**** Exercise inputs

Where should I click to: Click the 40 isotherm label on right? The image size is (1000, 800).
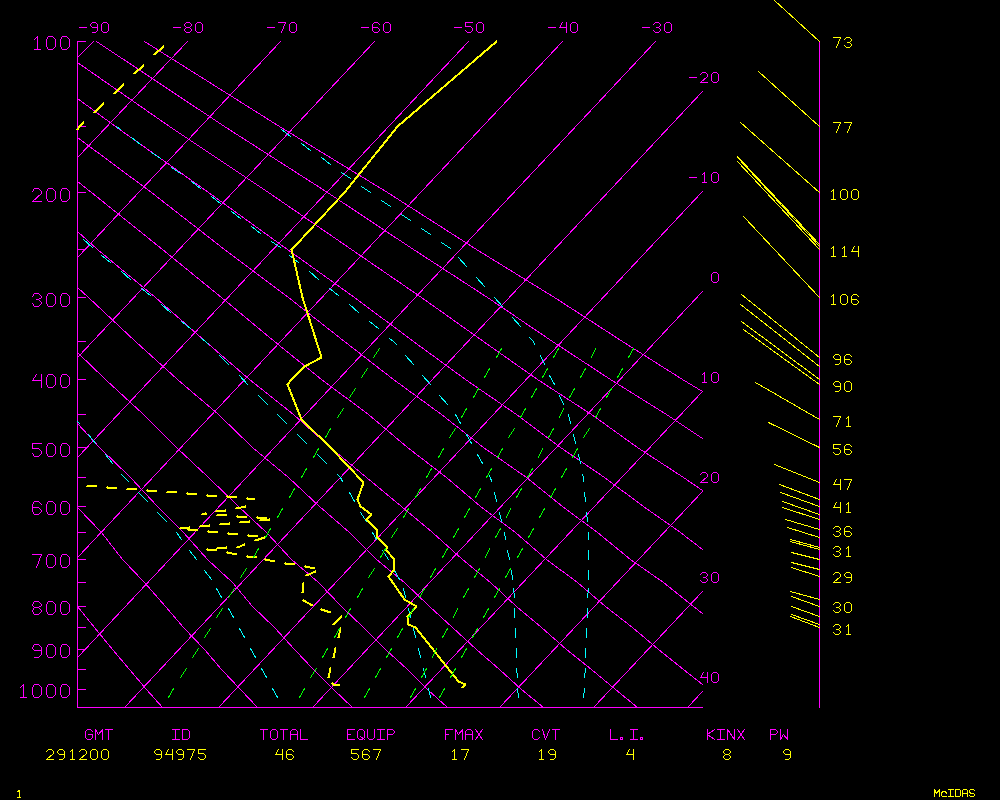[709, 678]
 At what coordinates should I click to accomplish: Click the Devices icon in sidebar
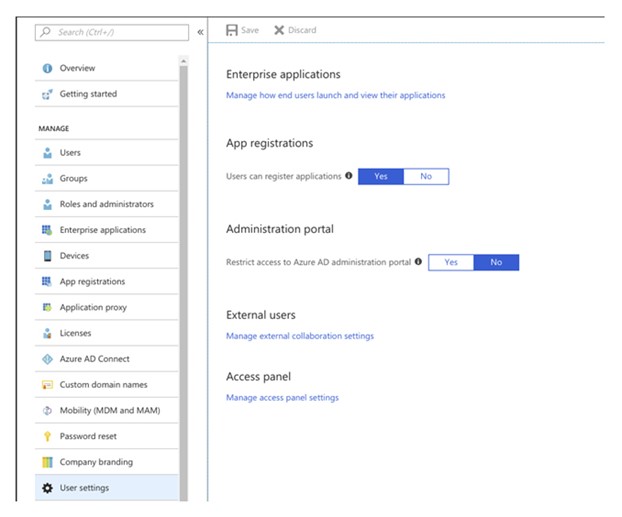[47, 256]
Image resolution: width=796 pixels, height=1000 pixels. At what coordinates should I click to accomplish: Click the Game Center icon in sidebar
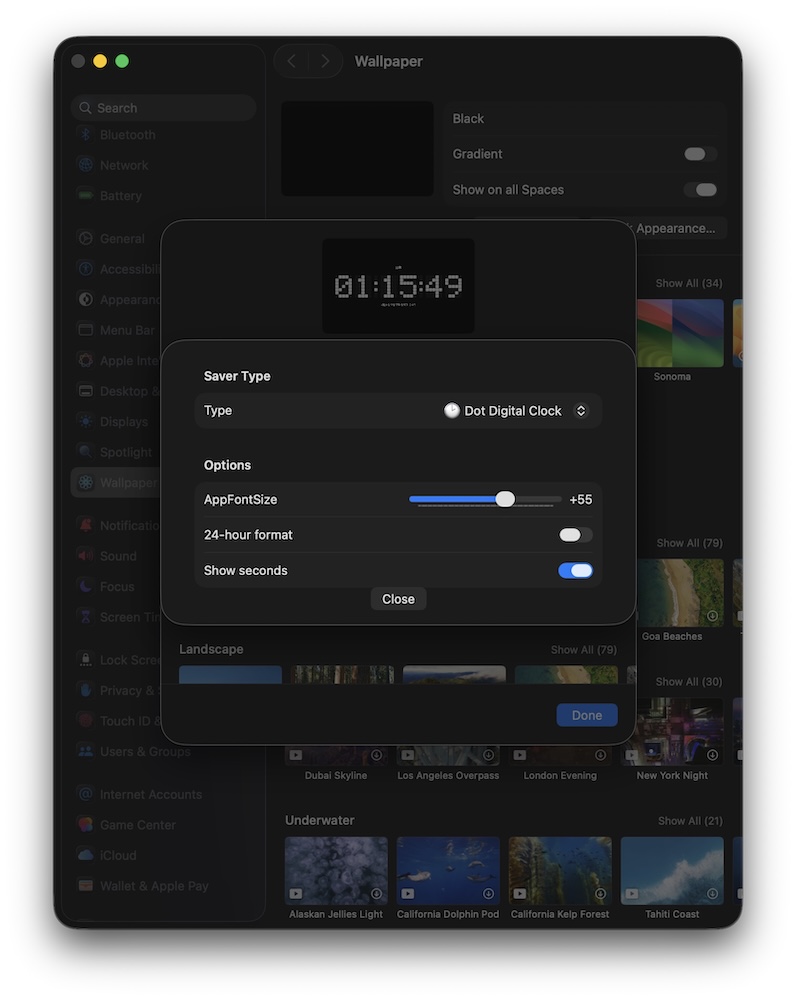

********

** What you have to do **
Could you print all the entries exactly as they stand, with the pictures left out?

** Answer **
Where should I click to: Click the 40 isotherm label on right? The image size is (1000, 800).
[709, 678]
 At what coordinates should I click to accomplish: Click the Devices icon in sidebar
[47, 256]
Image resolution: width=796 pixels, height=1000 pixels. At what coordinates should I click to accomplish: Click the Game Center icon in sidebar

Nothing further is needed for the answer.